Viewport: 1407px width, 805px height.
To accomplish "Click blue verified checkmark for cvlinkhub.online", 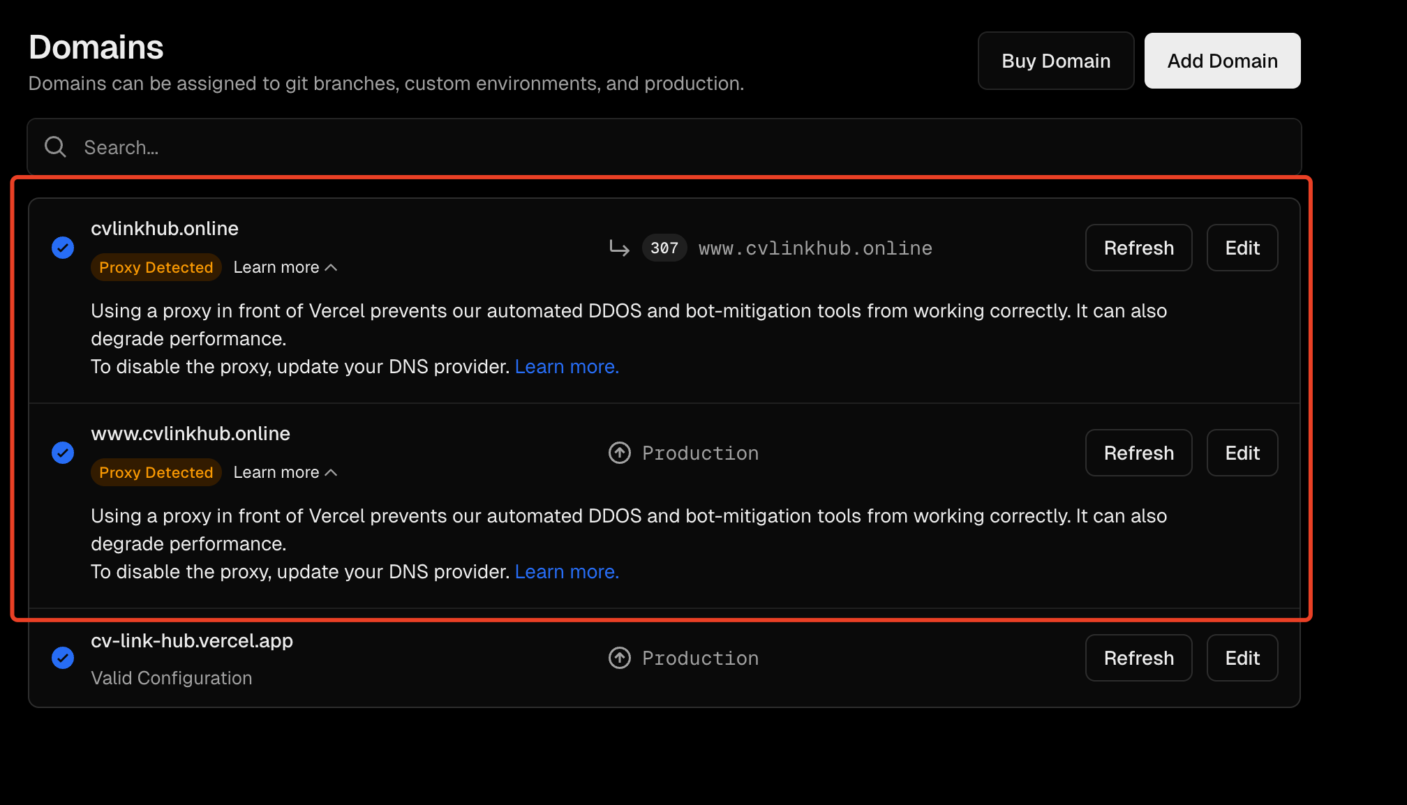I will (63, 248).
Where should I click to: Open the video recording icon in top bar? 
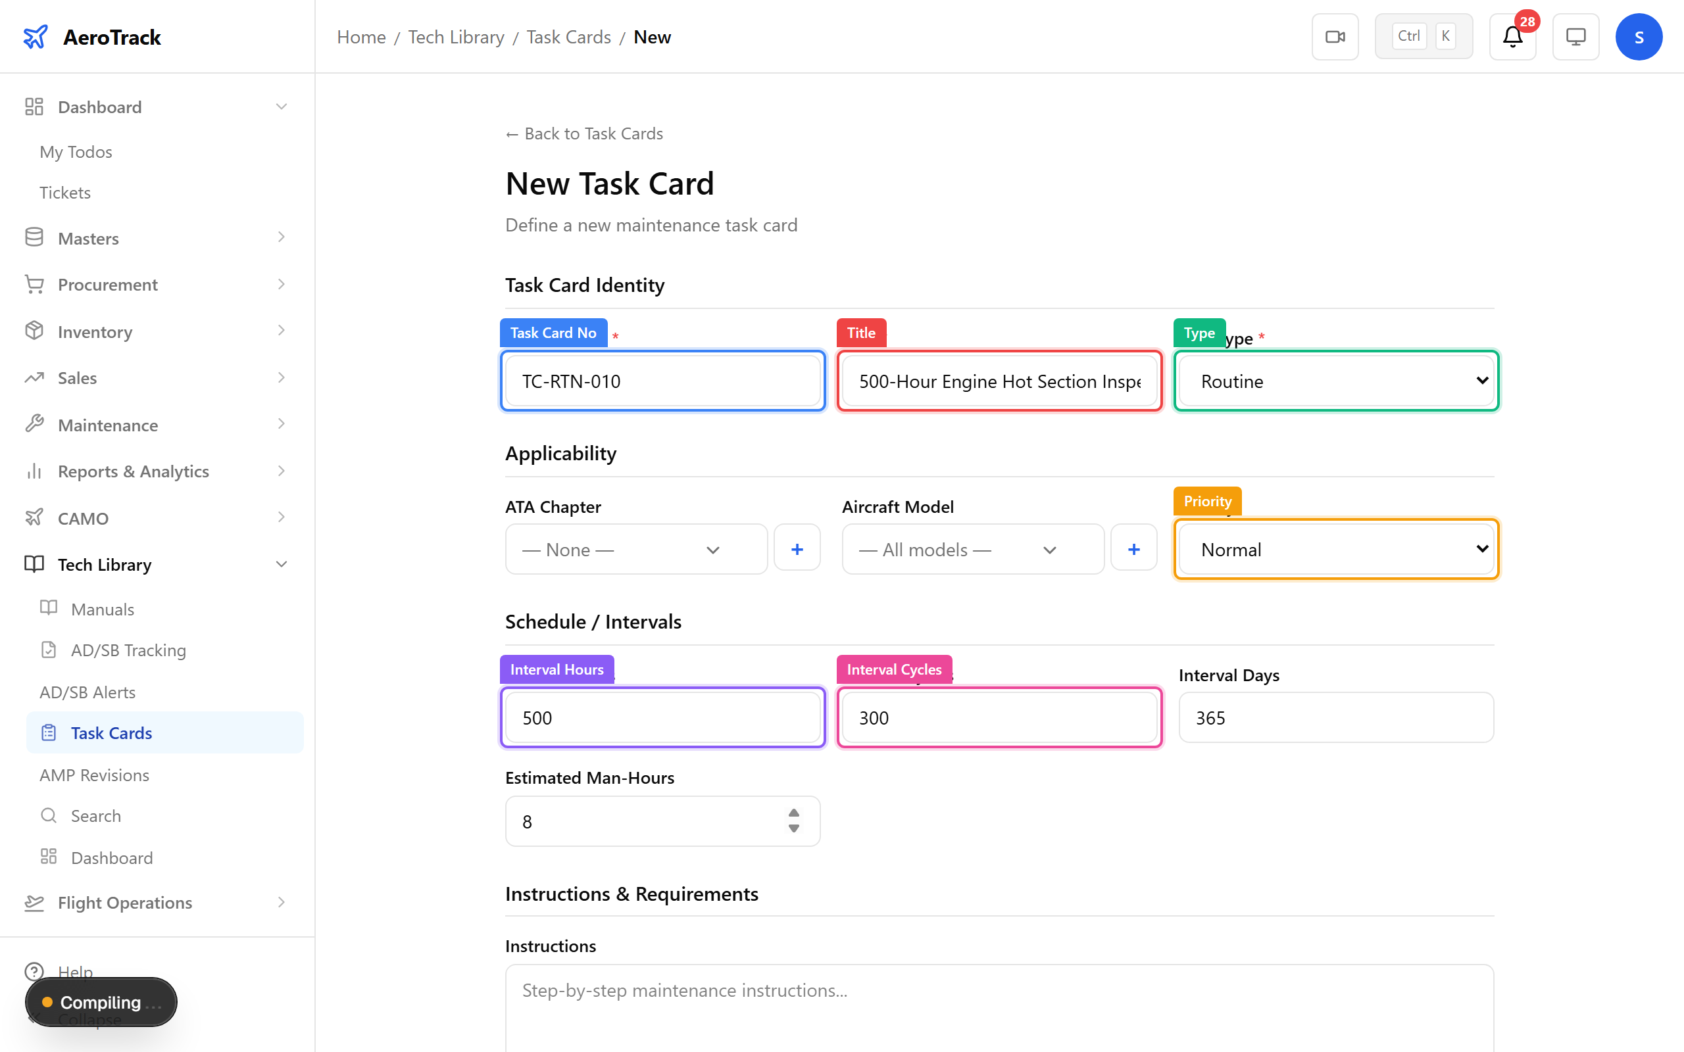pyautogui.click(x=1334, y=36)
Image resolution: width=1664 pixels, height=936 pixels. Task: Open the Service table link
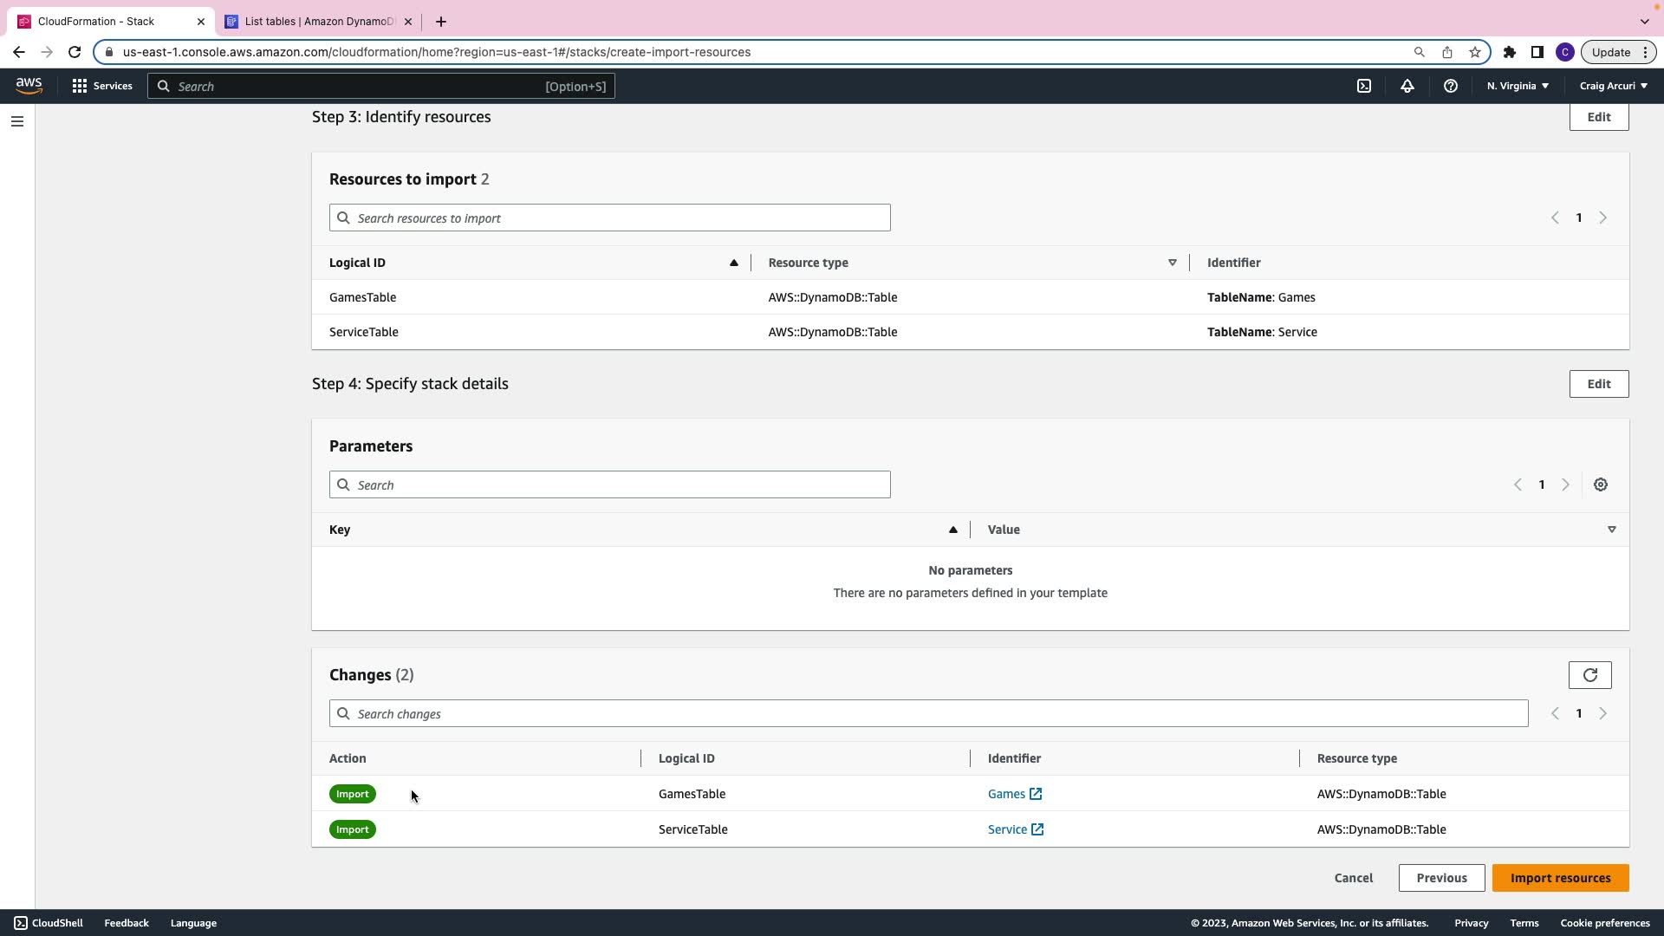(1007, 829)
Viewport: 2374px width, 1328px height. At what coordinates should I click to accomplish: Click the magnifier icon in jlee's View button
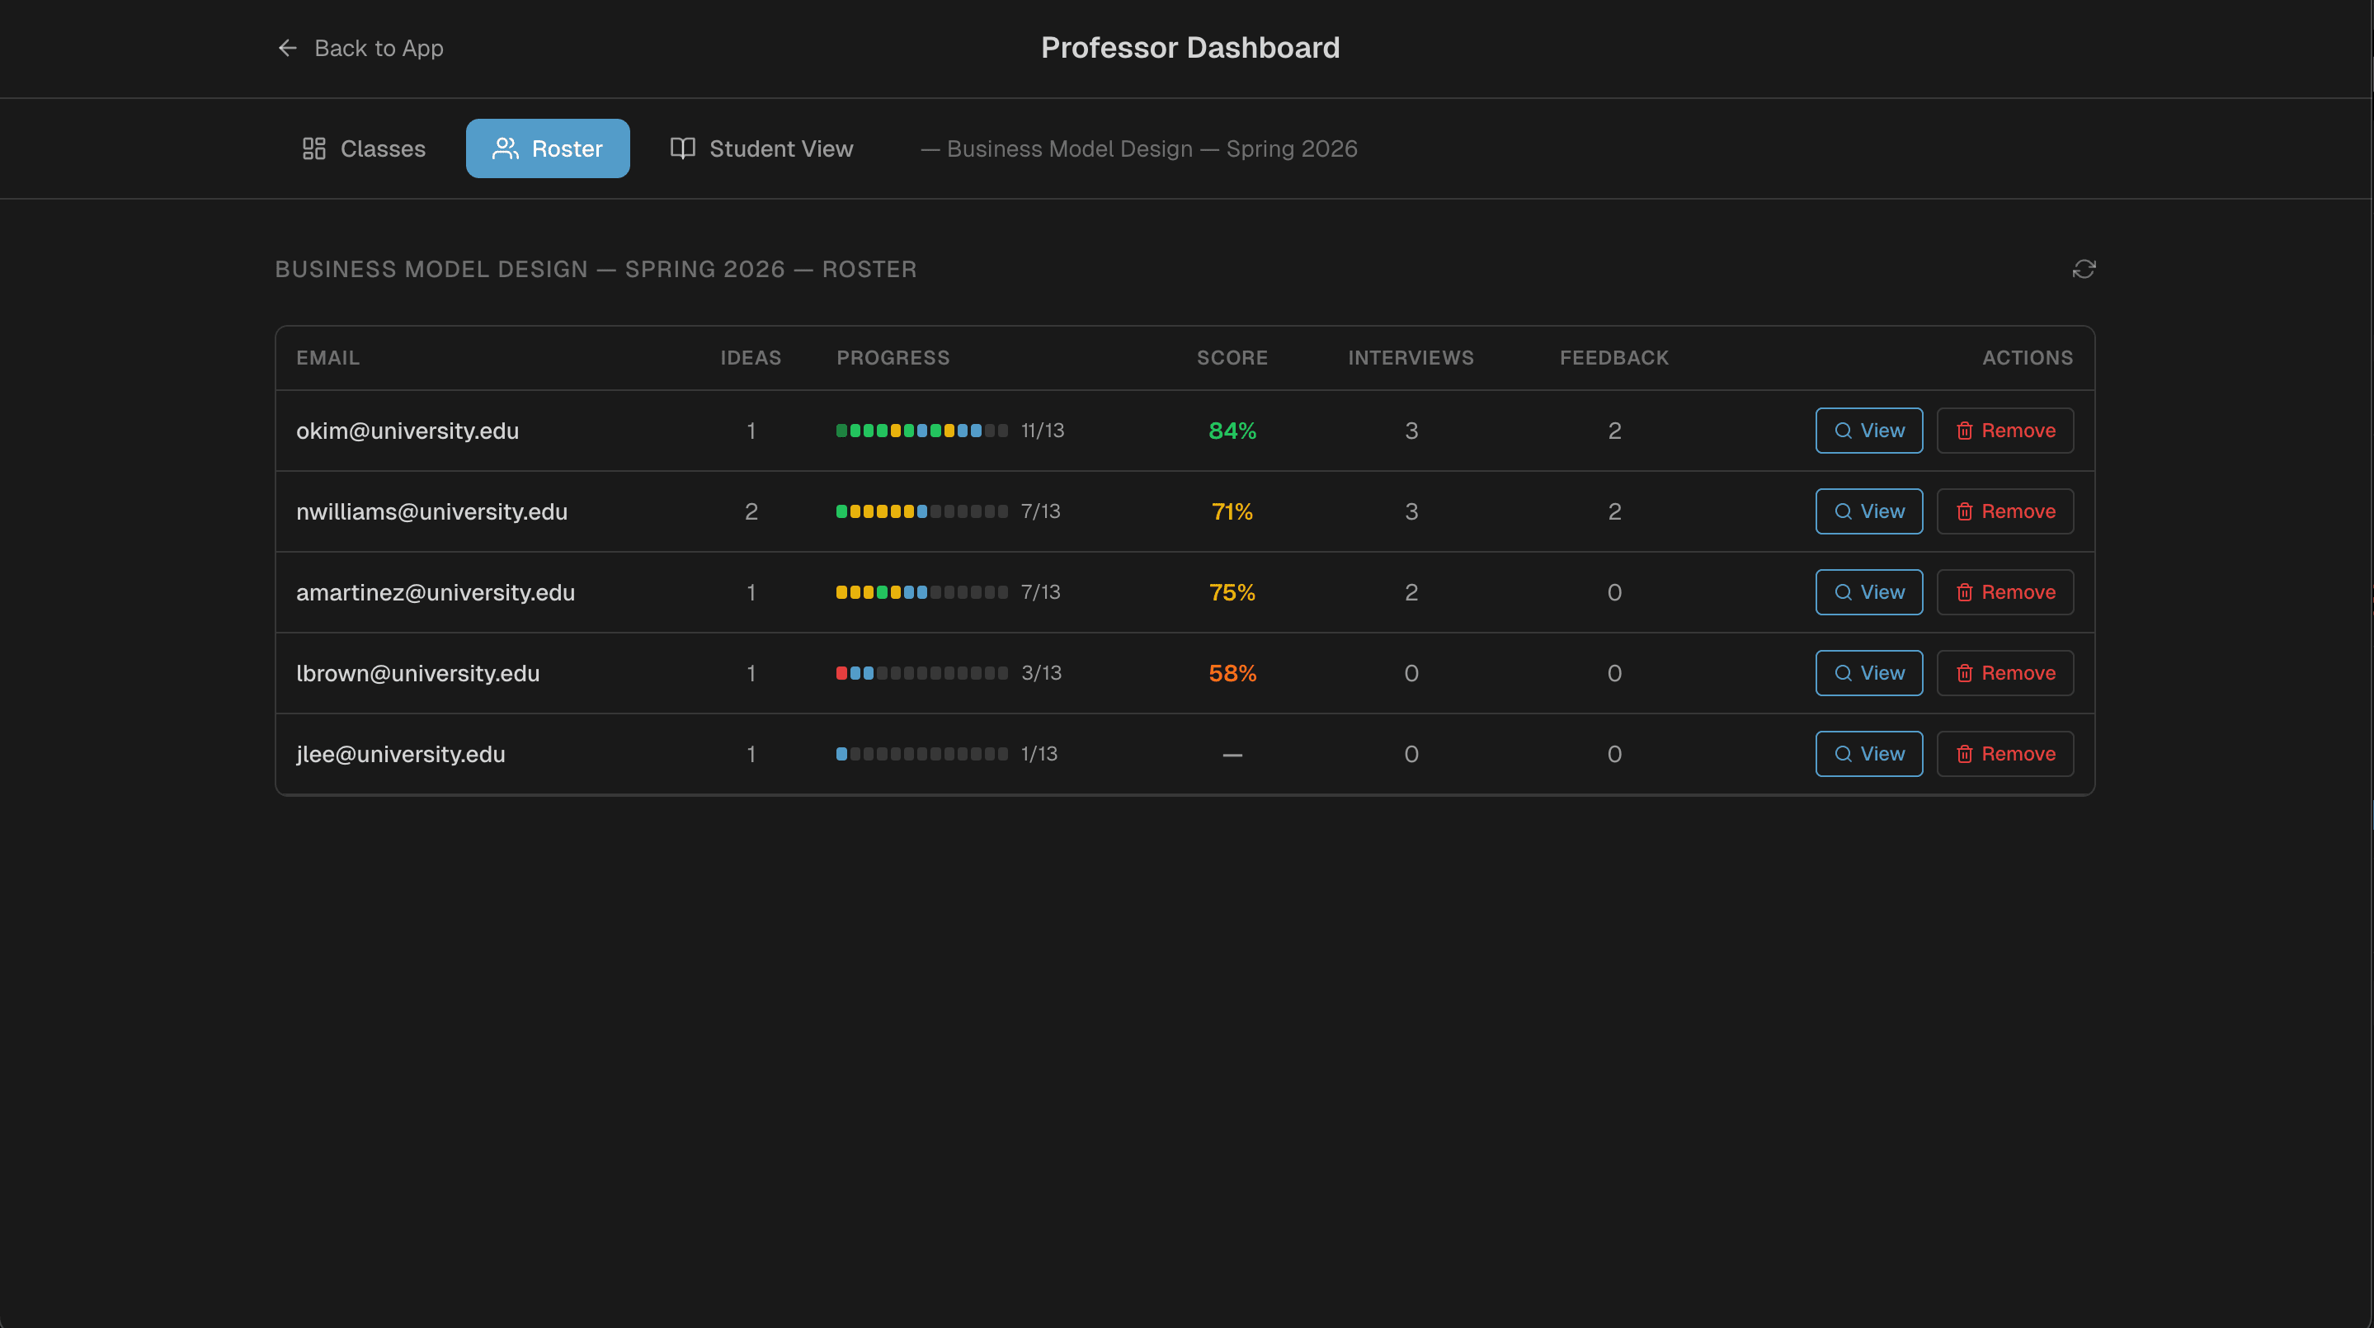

### TASK OBJECTIVE
Find the lines above with the word "Viewport". Copy them out.

### COMPLETED TASK
Viewport: 1407px width, 805px height.
Viewport: 2374px width, 1328px height. At what coordinates should I click to accomplish: Click the magnifier icon in jlee's View button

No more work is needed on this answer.